I naturally fell into my caregiving role. I have friends that have been caregivers. I knew the ropes, I was happy to do it and observe the system.
It took a lot though. I wasn’t the one in physical pain. I did not feel the lymph nodes nor lived with the terror of having this foreign thing growing in my body. I did not have a chemo/poison bottle attached to my body, I wasn’t told that I can’t hug my child because the radiation I’d emit is too high. I did not have the surgery or the medication side effects. I did not almost starve to death or been in despair over uncontrolled nausea or pain.
So who was I to complain and get attention?

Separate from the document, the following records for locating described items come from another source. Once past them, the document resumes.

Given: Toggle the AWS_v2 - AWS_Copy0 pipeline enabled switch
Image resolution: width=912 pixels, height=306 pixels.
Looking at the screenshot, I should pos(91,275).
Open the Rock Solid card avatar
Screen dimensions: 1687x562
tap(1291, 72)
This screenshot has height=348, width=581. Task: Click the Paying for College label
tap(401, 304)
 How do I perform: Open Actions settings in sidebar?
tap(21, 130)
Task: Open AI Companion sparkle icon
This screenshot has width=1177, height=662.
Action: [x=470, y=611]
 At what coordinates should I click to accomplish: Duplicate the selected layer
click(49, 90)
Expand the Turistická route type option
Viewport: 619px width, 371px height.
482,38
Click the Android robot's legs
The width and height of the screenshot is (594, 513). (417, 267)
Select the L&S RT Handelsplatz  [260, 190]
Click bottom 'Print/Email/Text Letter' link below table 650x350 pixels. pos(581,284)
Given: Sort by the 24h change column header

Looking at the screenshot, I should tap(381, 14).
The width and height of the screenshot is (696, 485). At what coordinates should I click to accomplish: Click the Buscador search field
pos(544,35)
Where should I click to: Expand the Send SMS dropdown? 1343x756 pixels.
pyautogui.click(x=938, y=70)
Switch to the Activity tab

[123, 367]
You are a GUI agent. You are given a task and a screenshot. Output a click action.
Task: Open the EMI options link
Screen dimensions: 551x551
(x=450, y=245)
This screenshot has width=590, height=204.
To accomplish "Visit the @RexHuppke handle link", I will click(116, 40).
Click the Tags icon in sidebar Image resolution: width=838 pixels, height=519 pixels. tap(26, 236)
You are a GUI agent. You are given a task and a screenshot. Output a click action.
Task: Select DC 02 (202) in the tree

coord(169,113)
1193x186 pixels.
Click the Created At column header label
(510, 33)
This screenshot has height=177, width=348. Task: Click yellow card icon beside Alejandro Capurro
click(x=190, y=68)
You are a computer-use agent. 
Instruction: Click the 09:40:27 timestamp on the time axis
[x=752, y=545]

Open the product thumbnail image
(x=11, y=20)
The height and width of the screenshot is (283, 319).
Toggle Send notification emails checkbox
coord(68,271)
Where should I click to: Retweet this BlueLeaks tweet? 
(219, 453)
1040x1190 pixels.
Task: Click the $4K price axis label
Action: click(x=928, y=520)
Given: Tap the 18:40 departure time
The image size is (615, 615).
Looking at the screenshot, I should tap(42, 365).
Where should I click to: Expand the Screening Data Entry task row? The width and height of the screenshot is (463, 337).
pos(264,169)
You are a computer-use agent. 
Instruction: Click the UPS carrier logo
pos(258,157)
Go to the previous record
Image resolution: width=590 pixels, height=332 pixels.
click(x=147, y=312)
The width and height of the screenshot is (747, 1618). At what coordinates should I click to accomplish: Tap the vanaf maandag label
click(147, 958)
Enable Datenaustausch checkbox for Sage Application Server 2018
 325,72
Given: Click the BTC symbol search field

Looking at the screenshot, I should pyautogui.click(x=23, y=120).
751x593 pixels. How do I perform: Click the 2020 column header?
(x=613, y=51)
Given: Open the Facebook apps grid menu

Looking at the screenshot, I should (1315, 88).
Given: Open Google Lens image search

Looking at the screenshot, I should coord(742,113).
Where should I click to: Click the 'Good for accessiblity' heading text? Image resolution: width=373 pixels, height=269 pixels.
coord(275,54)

I was the one that had to keep it altogether at all times. I had to be calm and composed, to know when to be where, to keep my documentation in order and be ready to give additional information as needed.
I had to be supportive and keep our son in a relatively stable life. I had to keep the meds in check, go get new formulations when needed. I had to keep on top of medical records and health insurance documentation.
I had to instill hope and be positive, but still empathetic. I had to push without nagging. The doctors and nurses seemed to be convinced that I had to make my husband eat, take meds and do whatever needed to be done.
I’d like to think I did all this pretty well. The cancer is gone, the side effects are minimal. The son did well in school. Everyone is alive and can function.
But I came out a different person. After so much focusing on others, I needed to focus on me and my life and my purpose and desires. It is an experience that changes your life. And we don’t necessarily have support systems in place to support the caregiver when it’s all done.
This is why the community and this project is so important. I had neighbors that took my son in for the night with 15 minutes notice. Not everyone is so lucky.
We could do even more for each other. People love to help when they can and know what they have to do.
This is the aim of Woodbridge to Health: to build a support network in place for each of us at the time we need it.